Workers prepare to lay the Maritime Link subsea cable on May 26, 2017. (Nic Meloney/CBC)

Nova Scotia Power customers will shell out $172 million in 2021 to pay for the Maritime Link, the transmission system built to bring electricity from the Muskrat Falls hydro project in Labrador across the Cabot Strait into Nova Scotia.

Regulators approved the charge Monday, but in an unusual move asked NSP's parent company, Emera, to reduce shareholder returns because benefits from the Maritime Link have been "grossly overestimated."

The cost recovery approved by the Nova Scotia Utility and Review Board will not raise customer bills because it has been factored into rates.

The $1.5-billion link was completed in 2017 but has not carried a single kilowatt of electricity from Muskrat Falls into the province because of delays and overruns at the hydro dam site in Labrador and a receiving station in Newfoundland.

Nova Scotia ratepayers, however, have been paying for the Maritime Link since it became operational in 2018.

The link is owned by a subsidiary of Emera, Nova Scotia Power Maritime Link. The company had assured the utility and review board the project would be a net benefit for ratepayers in Nova Scotia since the link can carry electricity the other way into Newfoundland.

A crew in Cape Breton works on the Maritime Link subsea cable. (Emera Newfoundland and Labrador)

Nova Scotia Power Maritime Link estimated those benefits at $120 million per year. In reality, the line has made just $5 million a year.

"Customers have gotten considerably less than they bargained for," said Bill Mahody, consumer advocate representing NSP's 444,000 residential customers.

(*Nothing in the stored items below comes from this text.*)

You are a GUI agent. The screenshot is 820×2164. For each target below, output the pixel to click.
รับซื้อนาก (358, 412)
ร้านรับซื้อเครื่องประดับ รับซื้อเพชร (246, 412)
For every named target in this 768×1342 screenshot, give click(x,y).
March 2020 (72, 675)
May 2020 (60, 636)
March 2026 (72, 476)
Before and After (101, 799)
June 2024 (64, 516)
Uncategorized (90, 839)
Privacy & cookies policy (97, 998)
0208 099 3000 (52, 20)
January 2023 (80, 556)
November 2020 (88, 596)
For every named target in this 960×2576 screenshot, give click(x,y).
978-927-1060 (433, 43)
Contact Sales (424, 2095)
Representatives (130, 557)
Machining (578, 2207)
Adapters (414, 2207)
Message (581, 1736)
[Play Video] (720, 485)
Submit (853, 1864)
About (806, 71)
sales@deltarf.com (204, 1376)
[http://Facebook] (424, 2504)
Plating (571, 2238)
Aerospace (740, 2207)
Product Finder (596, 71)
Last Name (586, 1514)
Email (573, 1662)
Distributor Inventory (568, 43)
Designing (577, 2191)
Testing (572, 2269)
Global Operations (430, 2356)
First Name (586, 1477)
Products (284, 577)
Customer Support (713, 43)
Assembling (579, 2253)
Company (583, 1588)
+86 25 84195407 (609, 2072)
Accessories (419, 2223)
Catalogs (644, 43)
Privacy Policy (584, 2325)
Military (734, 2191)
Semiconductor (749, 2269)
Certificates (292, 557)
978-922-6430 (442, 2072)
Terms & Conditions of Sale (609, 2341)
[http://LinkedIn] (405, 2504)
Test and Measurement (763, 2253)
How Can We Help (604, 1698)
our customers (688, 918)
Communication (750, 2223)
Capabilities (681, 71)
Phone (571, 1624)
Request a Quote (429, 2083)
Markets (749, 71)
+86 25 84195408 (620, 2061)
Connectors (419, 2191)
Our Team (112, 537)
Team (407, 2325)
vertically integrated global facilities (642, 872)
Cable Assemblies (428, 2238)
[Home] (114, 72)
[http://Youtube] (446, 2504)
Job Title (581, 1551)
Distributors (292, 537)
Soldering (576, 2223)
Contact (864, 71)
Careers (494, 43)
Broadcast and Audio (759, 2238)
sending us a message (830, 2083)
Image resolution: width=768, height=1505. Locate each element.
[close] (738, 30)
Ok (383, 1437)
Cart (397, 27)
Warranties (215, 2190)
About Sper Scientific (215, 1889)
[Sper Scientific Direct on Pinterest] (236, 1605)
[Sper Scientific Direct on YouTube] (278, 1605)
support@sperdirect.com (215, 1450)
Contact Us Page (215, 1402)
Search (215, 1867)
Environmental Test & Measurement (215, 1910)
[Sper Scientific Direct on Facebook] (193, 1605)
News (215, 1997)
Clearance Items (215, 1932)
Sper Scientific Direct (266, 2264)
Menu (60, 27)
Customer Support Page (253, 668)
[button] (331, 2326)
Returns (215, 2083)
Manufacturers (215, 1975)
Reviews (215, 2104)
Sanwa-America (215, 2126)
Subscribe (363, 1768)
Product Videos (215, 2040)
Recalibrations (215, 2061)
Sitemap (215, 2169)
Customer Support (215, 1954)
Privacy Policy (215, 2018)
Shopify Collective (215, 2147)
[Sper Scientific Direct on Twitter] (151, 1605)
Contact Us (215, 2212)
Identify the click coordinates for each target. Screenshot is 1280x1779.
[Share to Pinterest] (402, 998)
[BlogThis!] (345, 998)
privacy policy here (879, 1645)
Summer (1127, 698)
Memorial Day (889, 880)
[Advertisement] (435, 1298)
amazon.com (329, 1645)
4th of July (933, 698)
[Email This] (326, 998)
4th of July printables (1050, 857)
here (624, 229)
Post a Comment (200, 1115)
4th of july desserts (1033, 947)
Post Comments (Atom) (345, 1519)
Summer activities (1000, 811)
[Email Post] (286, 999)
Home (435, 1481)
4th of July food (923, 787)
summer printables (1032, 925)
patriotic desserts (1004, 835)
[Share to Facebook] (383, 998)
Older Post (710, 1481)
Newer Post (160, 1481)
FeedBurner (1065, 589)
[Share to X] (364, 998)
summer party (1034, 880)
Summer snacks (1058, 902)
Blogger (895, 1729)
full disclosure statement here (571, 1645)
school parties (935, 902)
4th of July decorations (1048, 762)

Mahody and lawyers representing NSP's industrial customers asked the review board to reduce the rate of return Emera earns on its investment in the link from nine per cent to 8.75 percent.

"I appreciate the Maritime Link offers a long-term benefit for customers. There's no question about that. And once the Nova Scotia block is flowing, we'll be in a much better position. But until that flows, it would be appropriate for this utility to consider taking less of an equity return for a period of time," Mahody said.

"It is somewhat unique, but it is a fair balance, I would suggest, between the risks that ratepayers have been burying now for several years."

An aerial photo of the powerhouse on the Muskrat Falls project site, including the spillway and the project's north dam. This photo is dated February 2020. (Nalcor Energy)

The company objected, and on Monday the regulator said it did not have evidence before it to unilaterally cut the return, costing shareholders $1.4 million in 2021. But it asked the company to voluntarily lower its rate of return.

"NSPML and NS Power grossly overestimated the value the Maritime Link would provide, even absent the Nova Scotia Block," the board wrote.

"Given the gross overestimation of the benefits of the Maritime Link versus the actual benefits as noted above, and given the costs of the further delays caused by COVID-19, which are being entirely borne by ratepayers, the Board believes it very reasonable to ask NSPML to reconsider its position."

On Monday, the review board approved a cost to be recovered in 2021 from NSP ratepayers, pending a response in one week to its request that the company voluntarily reduce its rate of return.

The company did not provide a response to CBC News for this story.